In questo senso sono i dati che parlano. Lo stereotipo è forte ma i dati di Alma Laurea sono sorprendenti guardando all’assorbimento nell’ambito lavorativo di chi si laurea in Scienze della Comunicazione. Inoltre, si parla di profili compatibili con il percorso di studio. Alla Iulm insegno anche nella laurea magistrale in Televisione, Cinema e New Media e, anche lì, i dati di assorbimento sono molto positivi. Questa è la mia esperienza.
I ragazzi sono arrabbiati con l’università italiana. Si sentono traditi: dopo aver speso anni sui libri spesso si ritrovano con nulla in mano…
L’università italiana ha tante pecche, è vero. Ma ne ha molte anche il mondo del lavoro: ci sono tantissime barriere all’entrata. Poi se vogliamo, si può discutere del valore legale del titolo di studio, ma non tutte le responsabilità per la mancanza di opportunità ai giovani sono da ricercare nell’università. Sappiamo bene che aziende faticano ad assumere. E’ un sistema complesso, con responsabilità diffuse: e’ una questione molto delicata ed e’ difficile generalizzare. Nella mia personale e pluriennale esperienza, tuttavia, gli stage hanno un valore formativo enorme: se l’azienda selezionata dall’università e’ seria e il candidato altrettanto, il risultato e’ comunque positivo.

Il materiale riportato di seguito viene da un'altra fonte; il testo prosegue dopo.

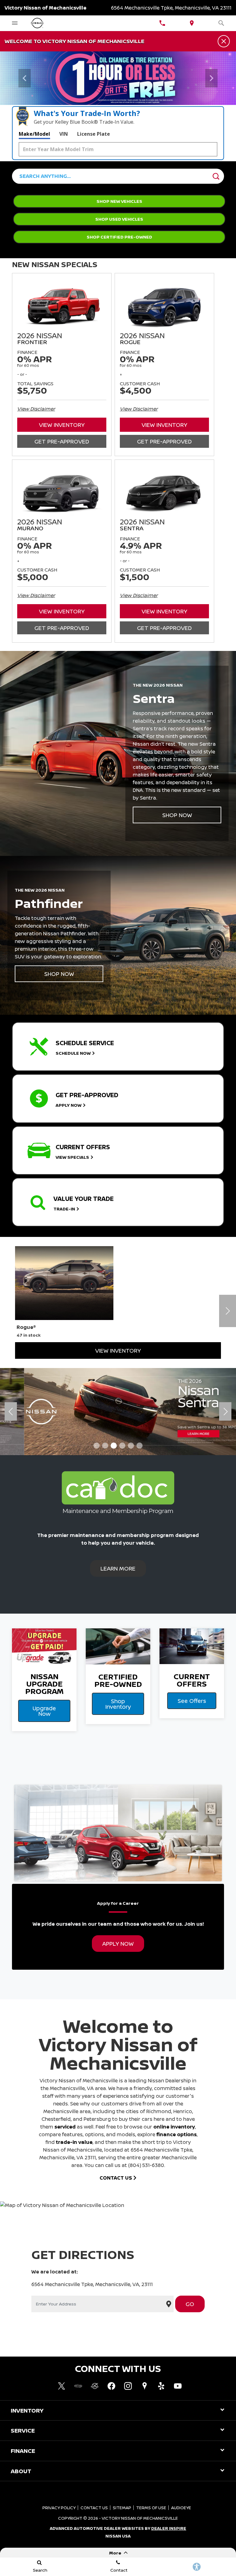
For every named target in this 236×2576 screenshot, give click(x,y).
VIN (63, 133)
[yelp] (161, 2386)
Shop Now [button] (177, 815)
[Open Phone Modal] (162, 23)
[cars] (78, 2386)
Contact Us (94, 2507)
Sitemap (122, 2507)
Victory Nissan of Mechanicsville (140, 2518)
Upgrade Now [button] (44, 1710)
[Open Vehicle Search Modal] (221, 23)
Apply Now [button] (118, 1943)
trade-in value (74, 2142)
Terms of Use (151, 2507)
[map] (144, 2386)
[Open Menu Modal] (15, 23)
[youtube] (177, 2386)
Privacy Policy (59, 2507)
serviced (65, 2126)
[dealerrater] (94, 2386)
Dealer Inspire (168, 2528)
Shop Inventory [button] (118, 1703)
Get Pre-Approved (61, 441)
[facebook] (111, 2386)
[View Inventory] (118, 1411)
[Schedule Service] (118, 78)
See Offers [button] (192, 1700)
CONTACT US (116, 2177)
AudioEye (181, 2507)
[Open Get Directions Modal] (191, 23)
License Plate (93, 133)
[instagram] (128, 2386)
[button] (24, 78)
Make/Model (34, 133)
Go (190, 2304)
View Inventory (62, 424)
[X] (61, 2386)
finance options (176, 2134)
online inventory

Si parla sempre delle mancanze dell’università e di quelle delle aziende. Ma i ragazzi che responsabilità hanno?
Non do responsabilità ai ragazzi e non gliele tolgo, perché in vent’anni ho visto tante persone brave e preparate e tante altre svogliate: adesso non e’ peggio di prima. In generale forse i ragazzi oggi sono più disorientati e meno motivati, questo si. Ma, anche qua, e’ difficile generalizzare.
E che consiglio si sente di dare ai giovani che stanno per scegliere a che università iscriversi?
Di seguire la loro passione. Non lo dico per dire: in un mondo in cui ci sono difficoltà reali, è più semplice superarle se sei motivato dalla passione per quello che fai. Se invece hai scelto una facoltà per convenienza, superare i momenti difficili diventa più complicato.